将整数列表分成K个子列表,使每个子列表的和相等

6

类似的问题有12,但是答案并没有帮助。 假设我们有一个整数列表。我们想要找到K个不相交的子列表,使它们完全覆盖给定的列表,并且它们都具有相同的总和。例如,如果A = [4, 3, 5, 6, 4, 3, 1],并且K = 2,则答案应该是:

[[3, 4, 6], [1, 3, 4, 5]]
or
[[4, 4, 5], [1, 3, 3, 6]]

我写了一段只在K = 2时起作用的代码,对于小列表的输入它可以正常运行,但是因为代码高复杂度,当输入列表非常大时,操作系统会终止任务。我的代码如下:

def subarrays_equal_sum(l):
    from itertools import combinations

    if len(l) < 2 or sum(l) % 2 != 0:
        return []
    l = sorted(l)
    list_sum = sum(l)
    all_combinations = []
    for i in range(1, len(l)):
        all_combinations += (list(combinations(l, i)))

    combinations_list = [i for i in all_combinations if sum(i) == list_sum / 2]
    if not combinations_list:
        return []
    final_result = []
    for i in range(len(combinations_list)):
        for j in range(i + 1, len(combinations_list)):
            first = combinations_list[i]
            second = combinations_list[j]
            concat = sorted(first + second)
            if concat == l and [list(first), list(second)] not in final_result:
                final_result.append([list(first), list(second)])

    return final_result

任何值的答案可以在这里找到here。但是如果我们传递参数A = [4, 3, 5, 6, 4, 3, 1]K = 2,他们的代码只返回了[[5, 4, 3, 1],[4, 3, 6]],而我的代码返回了所有可能的列表,即

[[[3, 4, 6], [1, 3, 4, 5]], [[4, 4, 5], [1, 3, 3, 6]]]

我的问题是:

  1. 如何改进我的代码的复杂度和成本?
  2. 如何使我的代码适用于任何值的k

1
如果我误解了问题,请原谅 - 但在我看来,该问题并没有保证“k”个子列表是否存在,也没有保证存在的符合条件的子列表数量不超过k。例如,如果整数输入列表为[1,2],则没有有效的答案...我是否遗漏了任何问题的条件/保证? - Vin
4
请注意,即使找到单个k分区也是k-way number partitioning的一个实例,这是一个NP难问题,因此没有真正有效的算法被发现(而且可能永远不会)。 - collapsar
1
“subarray” 不是这里的正确术语。 - n. m.
2
@Vin 您说得对。这就是为什么我在代码中有两个条件,即 if len(l) < 2 or sum(l) % 2 != 0: 。在您的示例 [1,2] 中,列表的总和(3)不可被2整除,因此我的代码返回[] - Bsh
1
@KellyBundy 这里的大输入可以是长度超过100的列表。 - Bsh
显示剩余13条评论
2个回答

4

这里有一个处理重复项的解决方案。

首先,如前所述,找到任何解决方案的问题是NP完全的。因此,在某些情况下,这将花费很长时间才能意识到没有解决方案。我应用了合理的启发式方法来限制这种情况发生的频率。这些启发式方法可以改进。但请注意,有时根本没有解决方案。

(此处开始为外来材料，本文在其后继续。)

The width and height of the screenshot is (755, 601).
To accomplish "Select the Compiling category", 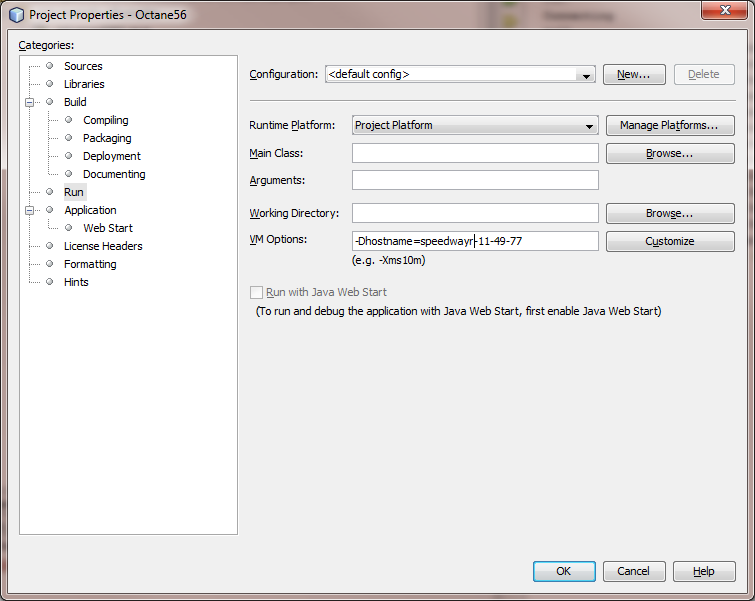I will click(105, 120).
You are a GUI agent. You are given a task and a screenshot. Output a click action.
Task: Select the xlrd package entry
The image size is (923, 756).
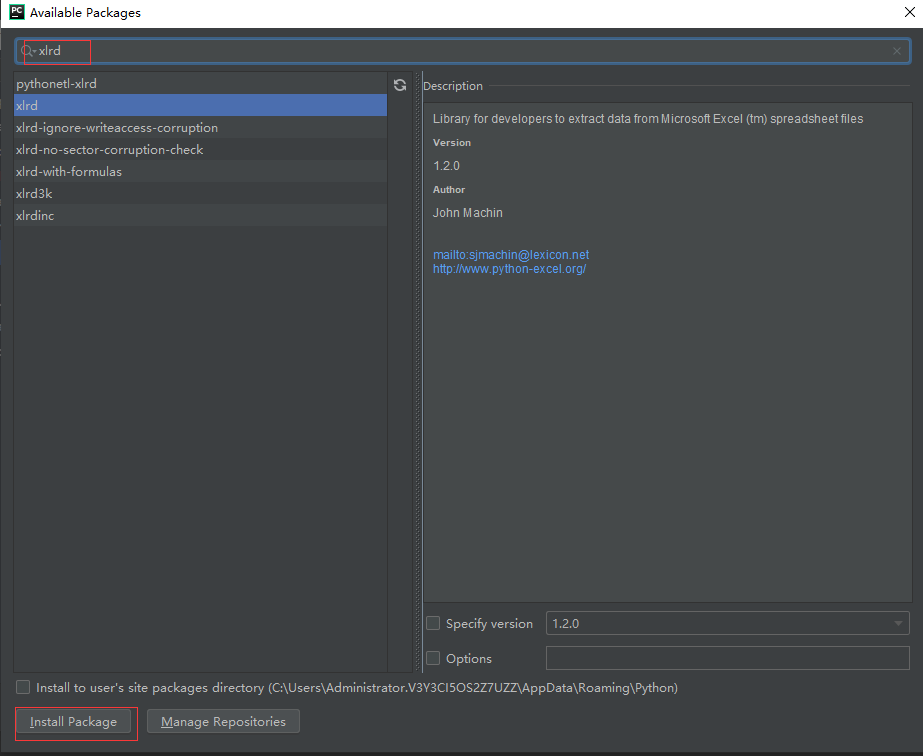(x=27, y=106)
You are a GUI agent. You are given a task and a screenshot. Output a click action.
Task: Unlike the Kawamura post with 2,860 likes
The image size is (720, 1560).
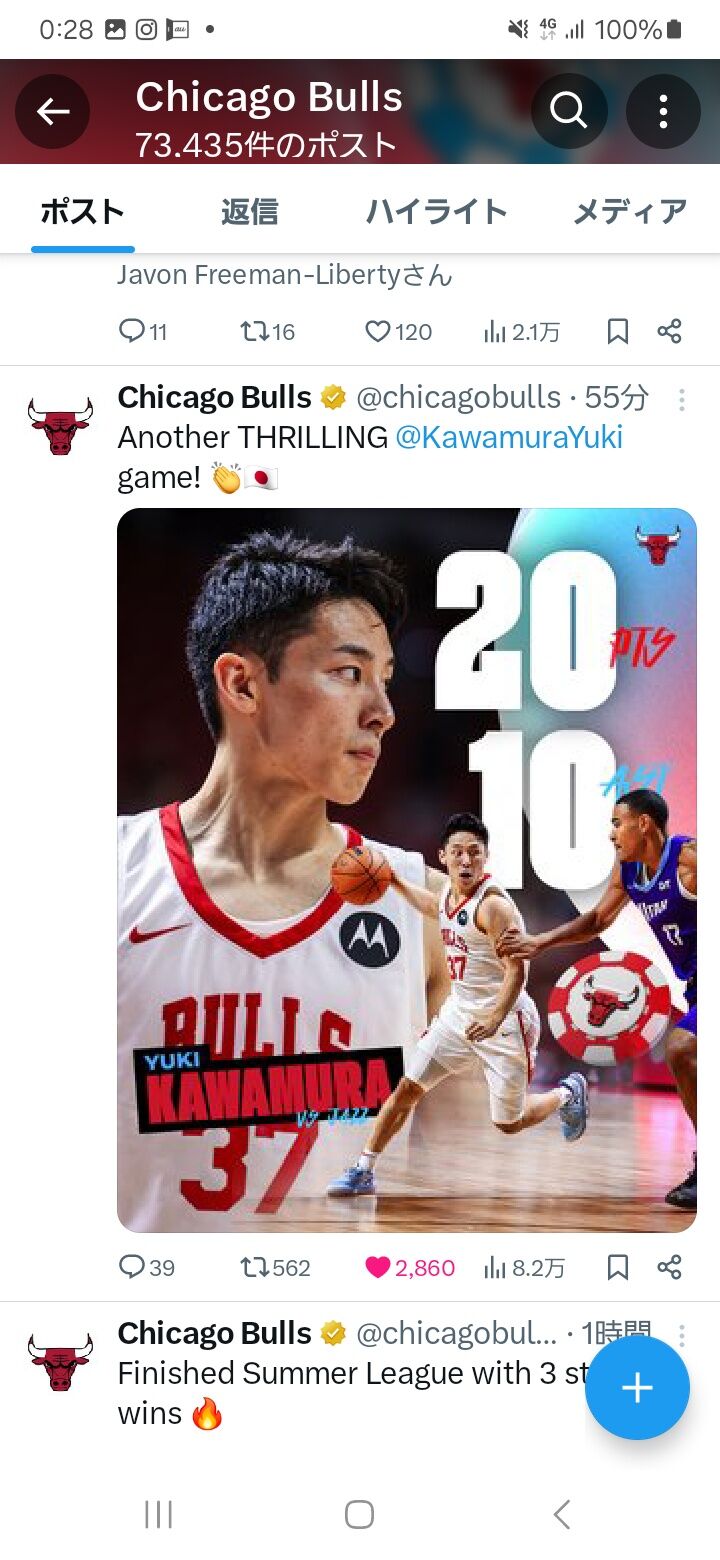point(410,1268)
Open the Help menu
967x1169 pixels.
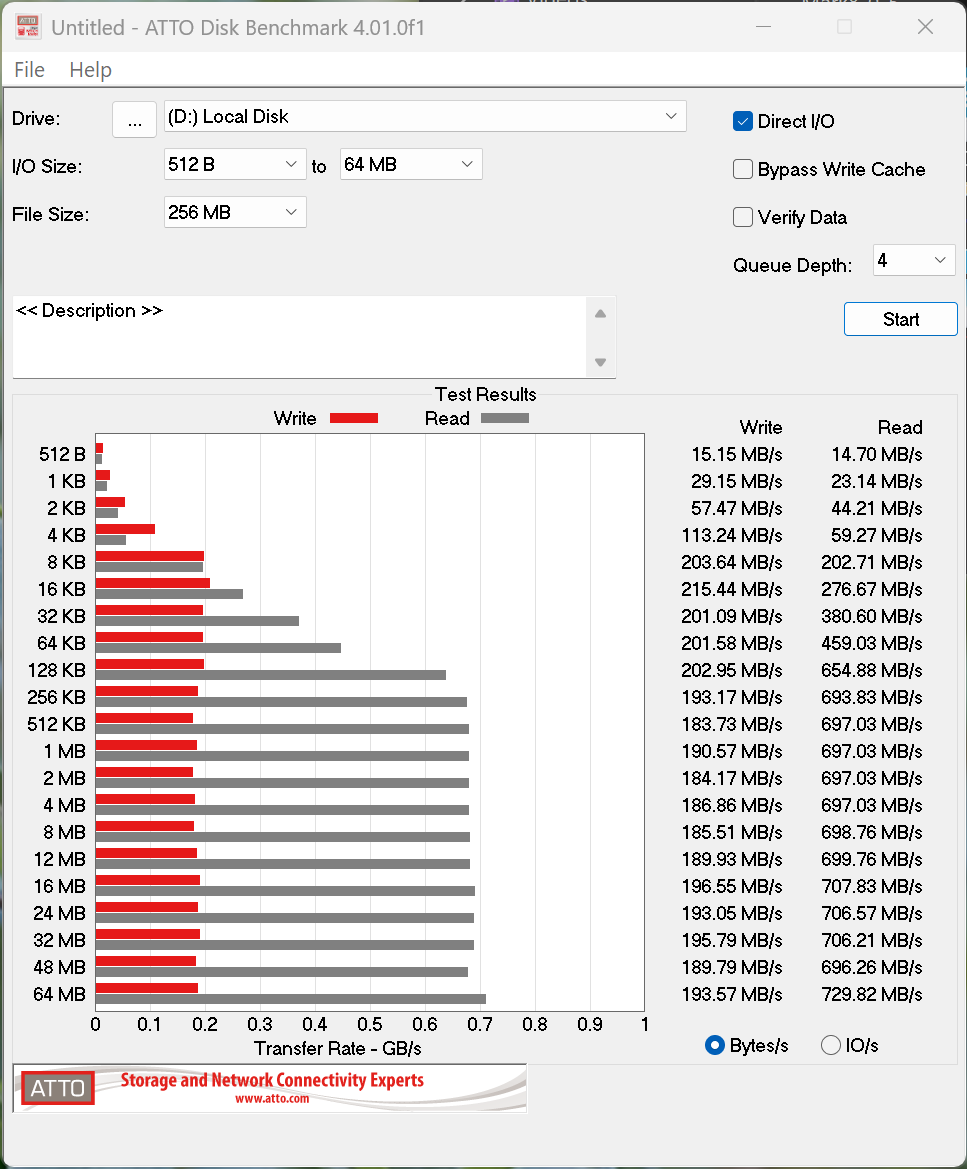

这个解决方案的第一步是将数字列表转换为[(value1, repeat), (value2, repeat), ...]。其中一个启发式要求首先按绝对值降序排序,然后按值递减排序。这是因为我尝试首先使用第一个元素,我们期望一堆小的剩余数字仍然能给我们带来总和。

接下来,我将尝试将其拆分为可能的最大子集,具有正确的目标总和和所有剩余元素。

然后,我将把剩余部分拆分为可能的最大剩余子集不大于第一个,以及在此之后产生的那些元素。

递归执行此操作,我们就会找到一个解决方案。然后我们将其返回到上层。

但是,这里有一个棘手的地方,我不会通过查看组合来进行拆分。相反,我将使用动态规划,就像我们通常用于子集和伪多项式算法一样,只是我将用它来构建一个数据结构,从中我们可以进行拆分。这个数据结构将包含以下字段:
  1. value 是该元素的值。
  2. repeat 是在子集和中使用它的次数。
  3. skip 是我们拥有但没有在子集和中使用的副本数量。
  4. tail 是这些解决方案的尾部。
  5. prev 是其他一些解决方案,其中我们做了其他事情。
下面是一个构建此数据结构的类,其中包含将元素拆分为子集和仍可用于进一步拆分的方法。
from collections import namedtuple

class RecursiveSums (
      namedtuple('BaseRecursiveSums',
                 ['value', 'repeat', 'skip', 'tail', 'prev'])):

    def sum_and_rest(self):
        if self.tail is None:
            if self.skip:
                yield ([self.value] * self.repeat, [(self.value, self.skip)])
            else:
                yield ([self.value] * self.repeat, [])
        else:
            for partial_sum, rest in self.tail.sum_and_rest():
                for _ in range(self.repeat):
                    partial_sum.append(self.value)
                if self.skip:
                    rest.append((self.value, self.skip))
                yield (partial_sum, rest)
        if self.prev is not None:
            yield from self.prev.sum_and_rest()

你可能需要多看几次才能理解它的工作原理。

接下来,记住我说过我使用一种启发式方法尝试在使用小元素之前使用大元素。这是我们需要进行比较的一些代码。

class AbsComparator(int):
    def __lt__ (self, other):
        if abs(int(self)) < abs(int(other)):
            return True
        elif abs(other) < abs(self):
            return False
        else:
            return int(self) < int(other)

def abs_lt (x, y):
    return AbsComparator(x) < AbsComparator(y)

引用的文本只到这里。